Would Francisco Soca have been the first to relate toe phenomenon as pyramidal disorders?

élio A.G. Teive, Carlos Henrique F. Camargo, Nicolás Sommaruga, Héctor Ignacio Amorin-Costábile, Olivier Walusinski; Journal of Clinical Neuroscience, Volume 91, 2021, Pages 172-175, doi:10.1016/j.jocn.2021.07.013. 

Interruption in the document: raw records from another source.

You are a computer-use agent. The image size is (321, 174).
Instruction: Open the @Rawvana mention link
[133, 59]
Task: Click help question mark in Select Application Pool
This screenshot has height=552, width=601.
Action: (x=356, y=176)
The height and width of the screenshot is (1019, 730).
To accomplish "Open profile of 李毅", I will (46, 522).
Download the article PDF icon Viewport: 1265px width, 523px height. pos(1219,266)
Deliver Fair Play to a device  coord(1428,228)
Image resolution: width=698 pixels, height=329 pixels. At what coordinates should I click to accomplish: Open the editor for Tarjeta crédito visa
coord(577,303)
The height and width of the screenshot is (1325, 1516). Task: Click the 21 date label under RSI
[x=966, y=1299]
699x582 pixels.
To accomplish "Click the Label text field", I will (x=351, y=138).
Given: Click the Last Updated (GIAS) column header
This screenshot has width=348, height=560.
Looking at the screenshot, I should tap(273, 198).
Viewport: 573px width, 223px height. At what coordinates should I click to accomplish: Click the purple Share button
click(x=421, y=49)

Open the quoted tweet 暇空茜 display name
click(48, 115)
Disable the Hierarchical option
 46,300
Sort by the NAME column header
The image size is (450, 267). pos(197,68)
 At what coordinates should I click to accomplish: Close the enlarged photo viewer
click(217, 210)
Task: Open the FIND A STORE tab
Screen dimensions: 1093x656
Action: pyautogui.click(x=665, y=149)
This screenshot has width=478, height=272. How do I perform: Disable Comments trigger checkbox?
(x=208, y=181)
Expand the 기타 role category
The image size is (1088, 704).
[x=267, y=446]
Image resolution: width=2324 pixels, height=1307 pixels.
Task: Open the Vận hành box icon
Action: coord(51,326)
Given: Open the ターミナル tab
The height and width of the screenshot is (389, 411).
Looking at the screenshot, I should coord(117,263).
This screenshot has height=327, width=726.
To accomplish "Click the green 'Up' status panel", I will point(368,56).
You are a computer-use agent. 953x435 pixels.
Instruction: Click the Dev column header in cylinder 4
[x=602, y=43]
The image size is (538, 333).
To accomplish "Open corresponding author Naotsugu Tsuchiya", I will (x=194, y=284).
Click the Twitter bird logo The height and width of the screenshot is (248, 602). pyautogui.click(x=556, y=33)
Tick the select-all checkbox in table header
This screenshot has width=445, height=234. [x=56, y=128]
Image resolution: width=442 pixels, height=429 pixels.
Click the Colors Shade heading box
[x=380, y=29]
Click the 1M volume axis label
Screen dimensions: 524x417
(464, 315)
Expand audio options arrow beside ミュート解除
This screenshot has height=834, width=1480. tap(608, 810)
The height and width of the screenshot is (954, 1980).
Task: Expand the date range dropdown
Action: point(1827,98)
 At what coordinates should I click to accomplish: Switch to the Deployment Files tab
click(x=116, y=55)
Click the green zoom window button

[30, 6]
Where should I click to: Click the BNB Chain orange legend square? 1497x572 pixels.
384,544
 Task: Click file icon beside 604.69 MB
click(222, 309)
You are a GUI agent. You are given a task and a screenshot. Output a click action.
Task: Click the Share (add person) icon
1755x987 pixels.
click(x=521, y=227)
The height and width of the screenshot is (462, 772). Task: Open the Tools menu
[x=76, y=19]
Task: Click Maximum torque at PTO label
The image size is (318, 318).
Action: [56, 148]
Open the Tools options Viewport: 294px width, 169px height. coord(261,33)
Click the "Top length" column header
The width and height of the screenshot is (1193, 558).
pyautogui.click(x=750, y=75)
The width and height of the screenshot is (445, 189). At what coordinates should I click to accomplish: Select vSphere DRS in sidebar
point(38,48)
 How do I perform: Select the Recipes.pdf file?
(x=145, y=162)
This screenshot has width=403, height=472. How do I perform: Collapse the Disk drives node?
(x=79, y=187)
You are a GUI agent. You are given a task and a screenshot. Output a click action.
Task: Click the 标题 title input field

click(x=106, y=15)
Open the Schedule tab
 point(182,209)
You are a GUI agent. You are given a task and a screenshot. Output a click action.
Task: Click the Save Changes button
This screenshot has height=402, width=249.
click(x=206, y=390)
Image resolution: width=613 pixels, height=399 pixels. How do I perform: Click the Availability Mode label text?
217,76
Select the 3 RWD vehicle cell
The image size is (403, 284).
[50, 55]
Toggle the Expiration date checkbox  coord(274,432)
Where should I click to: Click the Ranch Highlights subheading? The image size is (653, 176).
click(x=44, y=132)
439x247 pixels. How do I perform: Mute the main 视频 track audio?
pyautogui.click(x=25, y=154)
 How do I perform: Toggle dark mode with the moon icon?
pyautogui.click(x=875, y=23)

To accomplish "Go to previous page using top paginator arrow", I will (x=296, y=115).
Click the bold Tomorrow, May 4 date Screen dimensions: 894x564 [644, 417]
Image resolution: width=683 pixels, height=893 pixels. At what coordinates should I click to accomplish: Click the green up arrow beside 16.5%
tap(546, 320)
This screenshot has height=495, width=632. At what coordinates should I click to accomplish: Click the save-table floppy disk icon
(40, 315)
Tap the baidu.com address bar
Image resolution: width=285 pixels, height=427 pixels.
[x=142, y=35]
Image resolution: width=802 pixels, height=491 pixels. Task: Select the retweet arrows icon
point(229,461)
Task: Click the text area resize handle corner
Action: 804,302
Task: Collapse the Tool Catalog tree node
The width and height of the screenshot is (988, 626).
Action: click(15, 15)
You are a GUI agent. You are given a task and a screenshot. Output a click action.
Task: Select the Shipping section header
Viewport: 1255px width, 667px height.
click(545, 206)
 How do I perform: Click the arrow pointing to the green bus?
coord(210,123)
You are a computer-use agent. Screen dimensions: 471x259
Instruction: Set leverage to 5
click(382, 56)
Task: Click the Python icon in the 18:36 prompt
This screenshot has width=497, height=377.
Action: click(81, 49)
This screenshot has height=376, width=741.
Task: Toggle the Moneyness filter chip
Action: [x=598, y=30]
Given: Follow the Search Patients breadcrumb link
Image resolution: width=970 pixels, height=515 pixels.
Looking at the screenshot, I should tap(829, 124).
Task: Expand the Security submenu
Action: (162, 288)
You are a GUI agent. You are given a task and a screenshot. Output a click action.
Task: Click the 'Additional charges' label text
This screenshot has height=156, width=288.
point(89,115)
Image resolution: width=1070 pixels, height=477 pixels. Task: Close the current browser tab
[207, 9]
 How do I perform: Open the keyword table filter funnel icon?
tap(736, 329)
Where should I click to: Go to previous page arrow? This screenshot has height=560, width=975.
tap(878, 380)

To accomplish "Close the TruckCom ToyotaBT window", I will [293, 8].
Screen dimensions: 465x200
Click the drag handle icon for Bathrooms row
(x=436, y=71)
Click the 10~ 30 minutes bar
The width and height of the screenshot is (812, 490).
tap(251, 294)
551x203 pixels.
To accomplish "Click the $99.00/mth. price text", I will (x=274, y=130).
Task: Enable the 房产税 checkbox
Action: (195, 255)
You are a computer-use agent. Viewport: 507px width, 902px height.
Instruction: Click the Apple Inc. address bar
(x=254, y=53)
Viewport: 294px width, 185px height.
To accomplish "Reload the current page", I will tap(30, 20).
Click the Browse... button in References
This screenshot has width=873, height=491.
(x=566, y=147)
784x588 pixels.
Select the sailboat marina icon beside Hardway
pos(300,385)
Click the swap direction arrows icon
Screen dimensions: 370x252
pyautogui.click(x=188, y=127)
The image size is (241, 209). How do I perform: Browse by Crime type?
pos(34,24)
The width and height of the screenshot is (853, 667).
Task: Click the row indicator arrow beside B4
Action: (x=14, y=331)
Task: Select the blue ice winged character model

 The Uruguayan physician Francisco Soca, who specialized in neurology in Jean-Martin Charcot’s clinic, defended a thesis at the Paris Faculty of Medicine in 1888 on Friedreich's ataxia in eleven patients. In this work he described the presence of toe phenomenon. In the late 1800s Soca completed a specialization in neurology at the service run by Charcot in Paris. He defended an important thesis in 1888 assessing data from 11 Friedreich’s ataxia. In his thesis, Soca also described the toe phenomenon and the presence of structural changes in the feet of these patients that were not described in the Friedreich study published in 1863. The Soca’s thesis contained the description of toe extension associated with pyramidal tract lesions, eight years later described and further immortalized as Babiński's sign. Therefore, Soca had already publicized this sign as being representative of a pyramidal dysfunction before Babiński or any other neurologist.